C’était bien vu, car en août suivant,  alors en déplacement, il se fait voler son portefeuille…contenant, entres autres documents, sa toute récente CINE ! Vite, une déclaration de perte ! Non, non, lui rétorque-t-on : avec ces nouvelles cartes infalsifiables, ce n’est pas la peine de déclarer une perte, il faut en refaire une autre… en toute simplicité ! Pas de souci, notre avocat remplit à nouveau toute la paperasserie demandée (on se demande d’ailleurs bien pourquoi, puisque toutes les pièces réclamées sont disponibles dans les archives de la DGSN), on lui reprend à nouveau ses empreintes (même réflexion : Pourquoi ? Puisque …) et, le 28 septembre 2010 il obtient le récépissé de dépôt de dossier. Comme il s’agit d’une perte, on le prévient que la délivrance prendra un peu plus de temps, soit un mois et demi au lieu de quinze jours. Connaissant son monde, le juriste laisse passer trois mois, et se présente début janvier 2011 : «Heu…, votre carte n’est pas prête, elle le sera dans dix jours». Fin mars : «Heuuu…, votre carte est prête…mais sur l’ordinateur seulement ; ici, elle n’a pas encore été livrée ; c’est dans une semaine».
Fin mai : Heuuuu …
Fin juin : Heuuuuuuuu …
L’avocat commence à sentir la moutarde qui lui monte au nez, demande des explications, n’obtient que des circonvolutions alambiquées, et décide donc d’en référer en plus haut lieu.
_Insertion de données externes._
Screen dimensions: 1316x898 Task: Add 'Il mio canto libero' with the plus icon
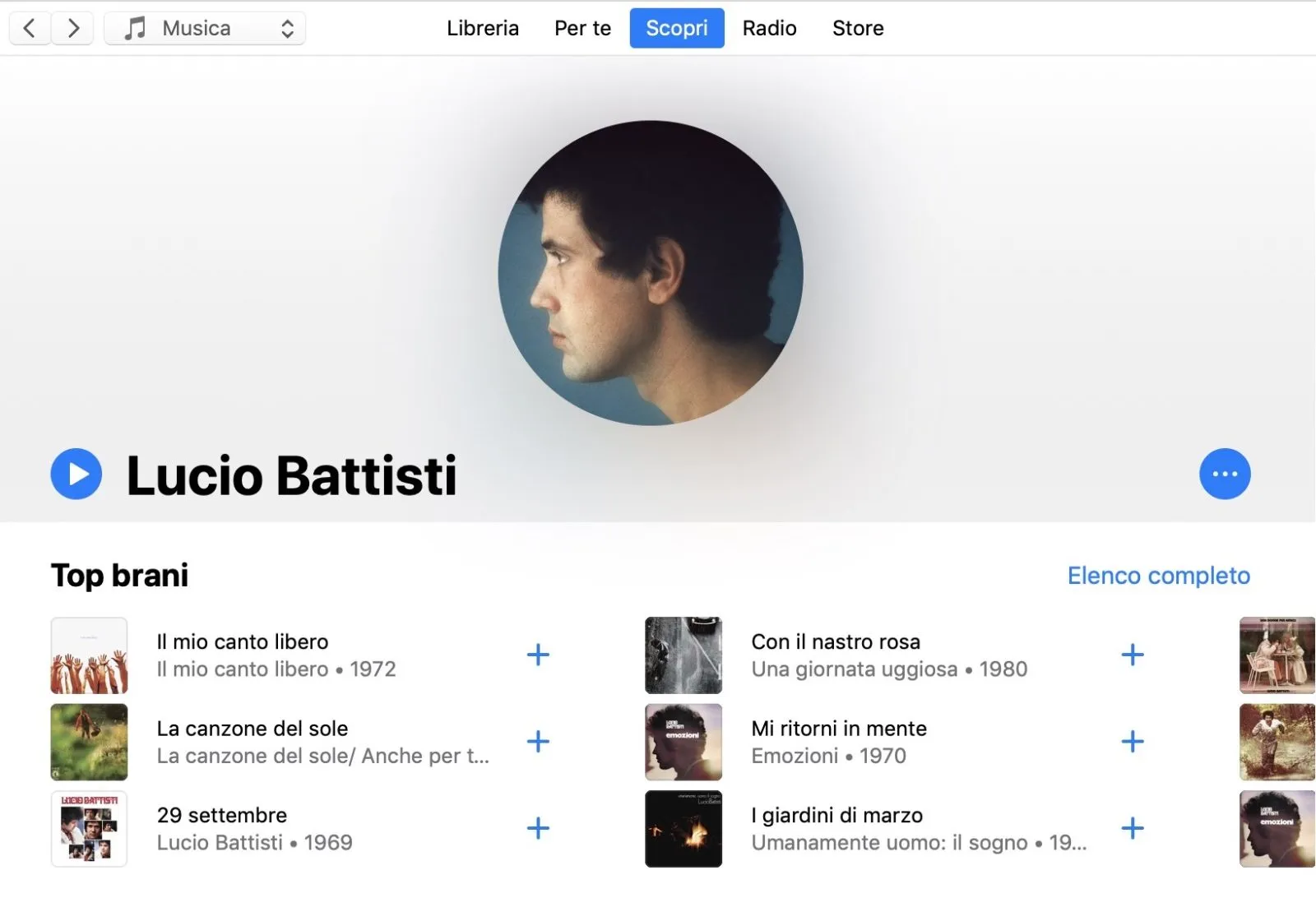point(538,655)
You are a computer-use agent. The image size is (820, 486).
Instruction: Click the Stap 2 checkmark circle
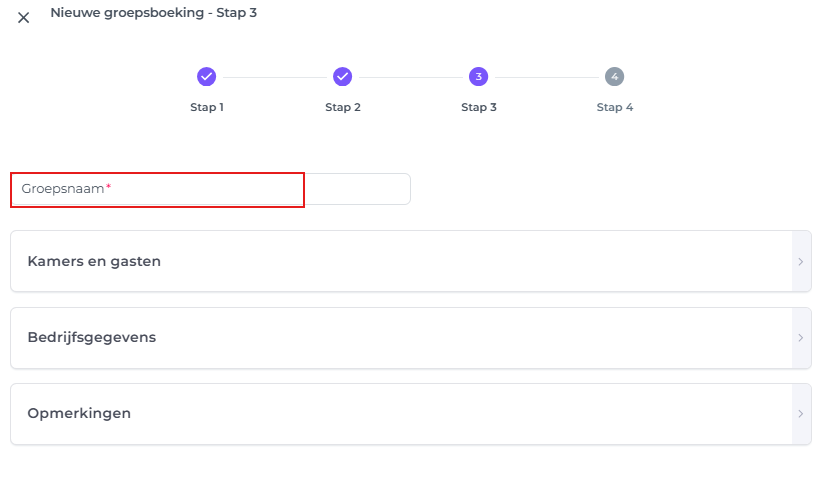point(342,76)
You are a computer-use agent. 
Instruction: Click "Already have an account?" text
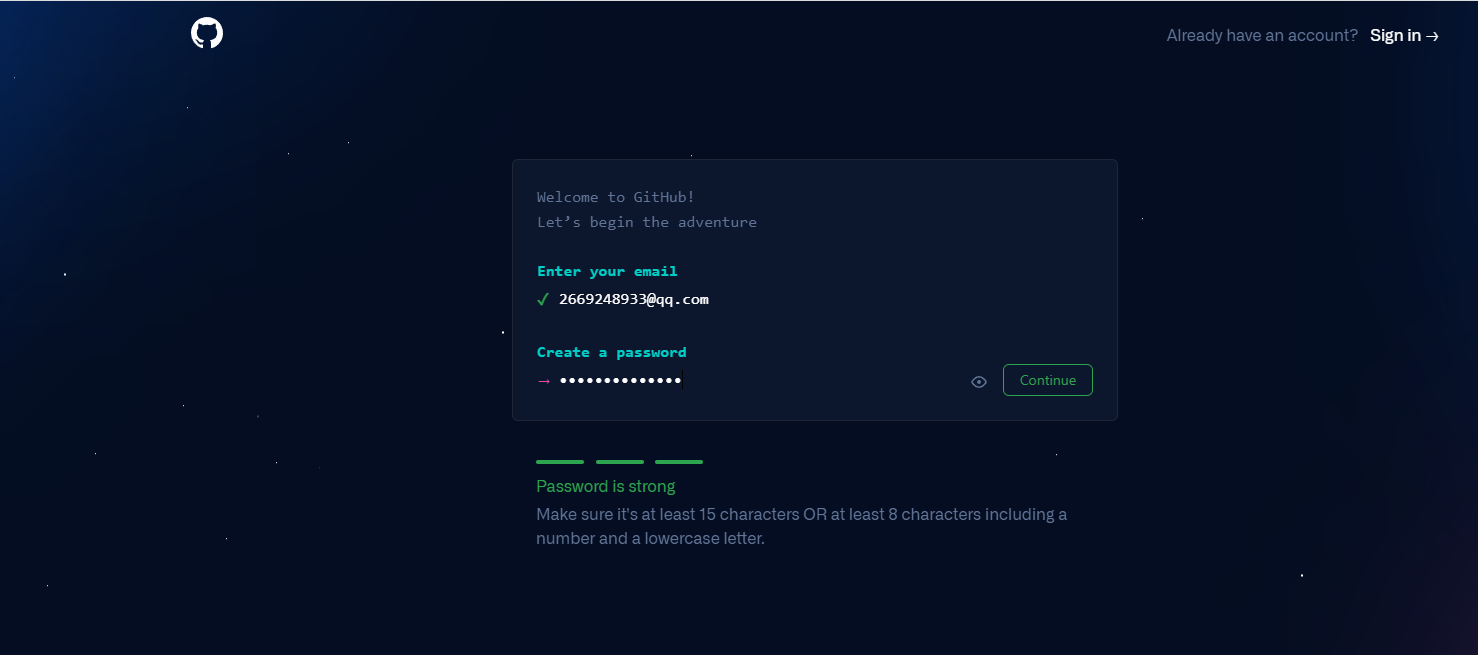(1262, 35)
Saisi par courrier, le préfet de police donne ses instructions pour éclaircir l’affaire… (vite, la BAG, la PJ, la Police scientifique, les RG…et tout ça !). Des recherches sont effectuées, des investigations entreprises, des fonctionnaires interrogés. Où est la CINE de Me M. ?
Fin juillet, enfin, une convocation à se rendre au SPDTI….dont nul ne soupçonnait même l’existence : Service préfectoral de la documentation et des titres identitaires. Il y est reçu fort cordialement par le chef du service, qui lui explique le problème : «L’acte d’état-civil orthographiait votre prénom avec un «e». Or, sur votre précédente carte, ce même prénom s’écrivait avec un «i»…et donc… parce que voyez- vous, Maître…c’est que…». On en conclurait presque avec un  classique : «Voilà quoi !»… Le juriste n’en revient pas : une simple voyelle, anodine, quelconque, inoffensive, a donc suffi pour bloquer l’omnipotente et pléthorique administration du ministère de l’intérieur ; à quoi servent les innombrables caïds, chioukhs, moqaddems, les préfectures, les communes, les commissariats…et autres services étatiques, sinon à demander toujours plus de timbres aux citoyens ? Mais, le rassure-t-on, tous les services sont mobilisés, et on vous contactera dans quelques jours…
Nous sommes donc début septembre. Le 28 de ce mois sera vite arrivé… un an se sera alors écoulé, et en attendant, Me M. attend toujours sa CINE ! Comme le disait La Fontaine : «Tout vient à point à qui sait attendre !».